Homeschooling is NOT what you think.

In my previous post, I mentioned homeschooling my two sons. Tell most people that you do this, and you get the same aghast look and disapproving sigh. I know, I held much the same opinion whenever hearing that word: "homeschooling". You know the image people form in their minds: flabby, pasty kid with thick glasses, introverted, perhaps the wide-eyed zeal of an indoctrinated religious fanatic. I saw "Jesus Camp" too.

This is far from the truth. Granted, there are many religious zealots who choose homeschooling as an option to protect their delicate children from the dangers of progressive thinking. better they have their heads filled with religious propaganda than hard science. THAT will prepare them for the real world. But this is only a portion of the homeschooling community, and it is a community.

We live in Ohio, one of many states that have accredited, school-supported homeschooling. Several companies provide strictly-structured programs and strong support from trained educators. In fact, many of these programs prefer to be called "Home-based public school", as their guidelines and curriculum are based on regional, state, and national educational standards.

My kids are enrolled in the Ohio Virtual academy, a division of the K12 program. We are provided with a computer and Internet access, an online curriculum with support and links to educational websites, including museums. They send us textbooks published both by educators at K12 and by other publishers, including the same textbooks your kids use in public school, student workbooks and teacher's guides in each subject, supplemental materials including supplies for Science experiments, with graduated cylinder, spring scale, litmus paper, and so on, Math teaching tools such as number cubes and flash cards, handwriting workbooks and worksheets, maps and books pertaining to History, Art and Music supplies with instructional CDs and DVDs, instruments, clay, oil and pastel paints, and more.

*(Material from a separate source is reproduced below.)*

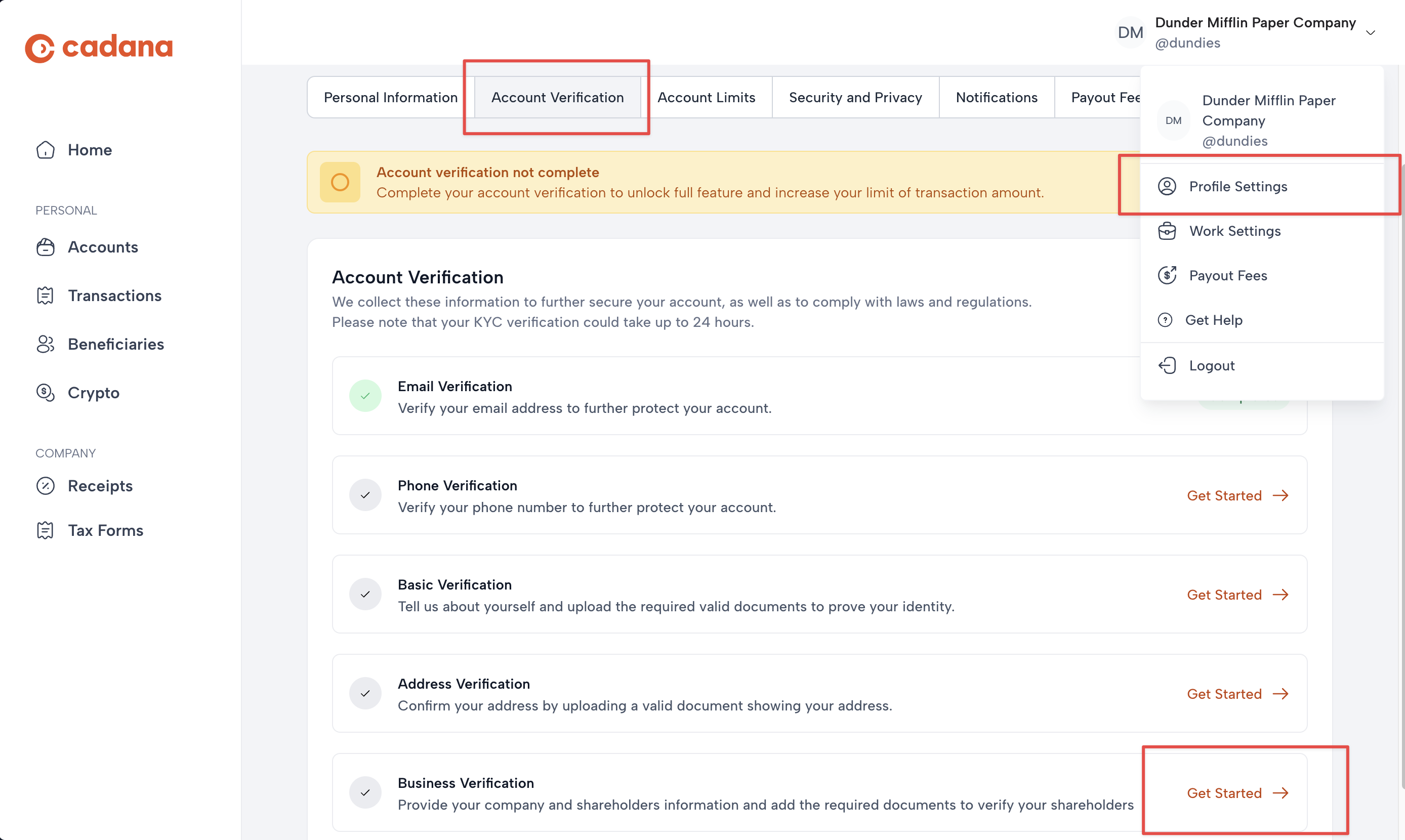Open the Transactions sidebar item
Viewport: 1405px width, 840px height.
(114, 296)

Along with the extensive supplies, I have weekly meetings with Intervention Specialists, former public school teachers and administrators who act as a liaison between my students, myself, and the state, making sure the kids are keeping up with their classes, and lending advice and aid whenever they get stuck. Each students has their own teacher, as well, whom I also have a phone conference with each month, who is even more familiar with their individual classes and needs. During these meetings, my kids speak directly with their teacher either via phone or on a shared classroom online, and their do activities to show what they have learned.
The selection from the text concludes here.